The 4th Annual Global Student Leadership Summit (GSLS) is being held on from April 7-10 in Miami, FL concurrently during the 6th Annual Diversity Abroad Conference. GSLS is an innovative and unique opportunity for students returning from global opportunities to gain leadership and professional development skills among a cohort of diverse young leaders from around the country.
We’ve written at length about the benefits of GSLS as a unique re-entry opportunity for diverse students who have recently been abroad. GSLS students have shared incredible insights with us following their experience at the conference; and you can read more about their experiences through their firsthand accounts here:
By sharing their feedback with us about GSLS, students have confirmed that GSLS is a much-needed space for first abroad students and global leaders. We’re excited to feature two student alumni who have shared with us exactly how GSLS has impacted them personally and professionally.
Amira Beasley, Miami University Graduate, GSLS 2016 Alumna
In May of 2015, I boarded a flight flying from Madrid, Spain to Cincinnati, Ohio. Although I had spent five months studying in Madrid, my semester abroad felt surreal. I was grateful that my family, friends, and study abroad advisor had helped me knock down the obstacles that came with being a first generation student of color studying abroad. While on the plane home, I promised myself that I would find a way to help other students like me study abroad.
As the questions from friends and family died down, I decided to get to work in fulfilling this mission, but I had no idea where to start. Outside of my pictures and passion for international education, I felt like I didn’t have the right tools or platform to work on my mission. That’s where GSLS came in.
GSLS built the foundation of my international education activism. It surrounded me with exceptionally bright students and educators from all around the country who were equally as passionate about international education as I was. The two things about the conference that created lasting memories for me were the amazing sessions and the amount of support I received while there.
The hardest part about attending GSLS was picking which sessions I wanted to attend. Each session was an opportunity to learn an essential skill to help me make sense of my time of abroad and learn how to share that experience with others.
In addition to getting the opportunity to attend some incredible sessions, my experience at GSLS was also characterized by the amount of support I received while there. I not only felt immensely supported by my peers, I also felt supported by the educators. During the student presentations, they picked our brains to see how they could better support diverse students like us in the future. This made me feel like I had a stake in future efforts of diversifying international education. This was key in making me 100% invested in the mission ahead.
After the conference, I couldn’t wait to put everything I had learned from my peers into action. The first thing I was able to accomplish using my experience from GSLS 2016 was assisting in the creation of my university’s first Multicultural Student Symposium. It was a one day conference where students, particularly underrepresented students, were invited to a series of sessions about finding resources to study abroad, unpacking your study abroad experience, and more. One of the highlights of the conference was speaking with famed travel blogger and #travelgoals, Oneika the Traveler.
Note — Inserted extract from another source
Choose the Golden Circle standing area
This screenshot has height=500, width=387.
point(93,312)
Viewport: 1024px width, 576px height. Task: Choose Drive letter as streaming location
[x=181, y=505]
A few months later in the summer of 2016, I began an amazing year as a Diversity Abroad intern. During that year, I was able to work to fill the gaps that I found when searching for information being a person of color abroad. Before studying abroad, I had no idea what it was like being black in Spain, how to take care of my natural hair abroad, and how to unpack uncomfortable experiences triggered by differences in culture. Today, Diversity Abroad has articles about all of those topics... and MORE.
As a GSLS 2016 alum, I would encourage students to run, not WALK, to sign up for the next GSLS. Don’t let your experiences abroad die out once you return home. Let them live on by helping others experience the same. Unsure of where to start? Let GSLS be your guide.
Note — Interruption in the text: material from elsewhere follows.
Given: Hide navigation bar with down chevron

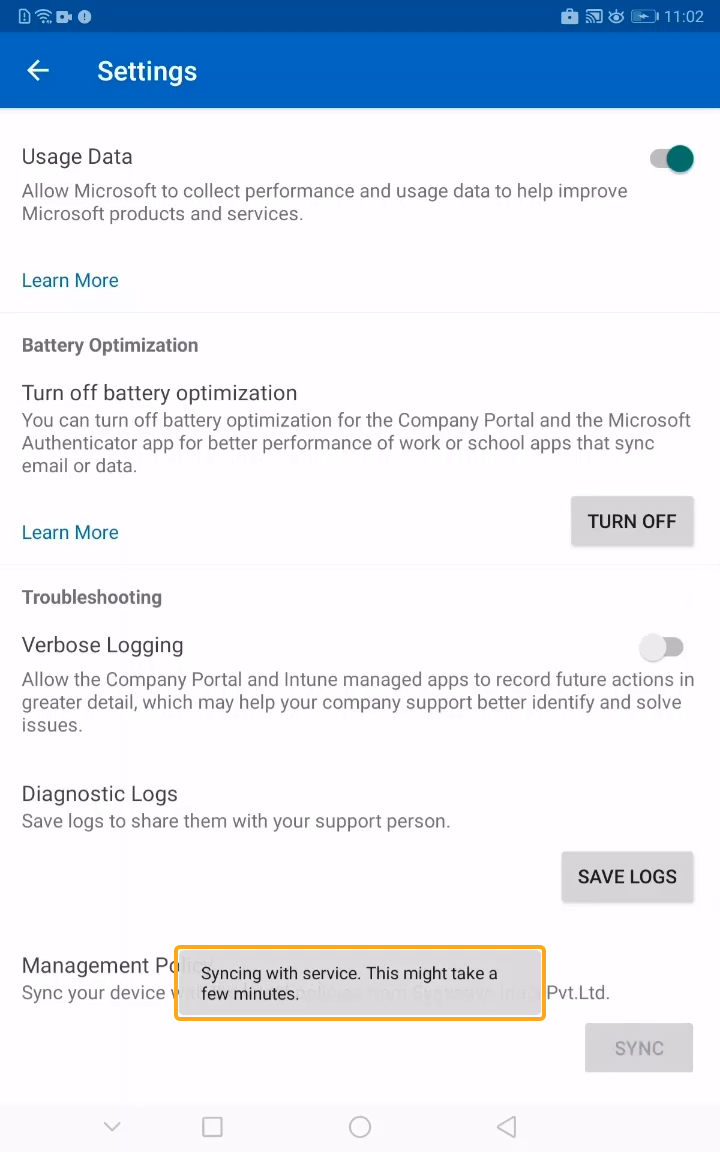Looking at the screenshot, I should (x=112, y=1127).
Kiara Brown, The Ohio State University Graduate, GSLS 2016 Alum
My name is Kiara Brown and I was a student at the 2016 Global Student Leadership Summit (GSLS), and later attended the Diversity Abroad Conference in 2017 as a young professional. I would certainly say that GSLS made an impact on me in relation to my academics, career aspects, and personal growth.
Before going to GSLS, I had the opportunity to study abroad in Uganda for a month with my peers at The Ohio State University (OSU). As the first person in my family to go abroad, my experience in Uganda opened my eyes to how few people of color go abroad, (for various reasons) and I wanted to help change that. My experience abroad was so fulfilling, and it is because of this that I want to become a study abroad coordinator and do what I can to change the narrative that few people of color go abroad (and even less go to Africa). I believe that more underrepresented people should be able to go abroad; not just to have a good time in a new environment, but to grow and learn something new that can positively impact their communities. Many people I have spoken to want to go abroad but are scared to do it. But when I tell them about my own experience, I encourage them that they could do it, too; and many have!
GSLS encouraged me to continue these conversations with people of color and to change the narrative of who can go abroad. I learned how to become an international educator through networking opportunities with professionals, future mentors, and fellow GSLS students with similar interests. After GSLS, I started working with my study abroad office as a student outreach assistant and gave advice on how I studied abroad in Africa as a first-generation student of color, while also explaining how my experience gave me professional skills that employers truly desire from their employees. I also had the opportunity to return to the Diversity Abroad conference as a young professional and was inspired to study abroad in Senegal before graduating in August of 2017.
I plan to continue encouraging people of color to go abroad through mentorship opportunities domestically. I am also considering becoming a high school teacher (focused on world history, visual art, and/or French), do mission trips abroad, and eventually go to graduate school in order to advise college students. I would love to create opportunities for people of color to go abroad where they can use the things they’ve learned abroad to develop their communities at home.
In conclusion, if you were to ask me “Why should students go to the Global Student Leadership Summit”, I would say that this opportunity will provide students with a space to adequately reflect and understand their experience abroad, network, develop leadership skills, develop their resume, and become inspired to start something new on campus or in their community.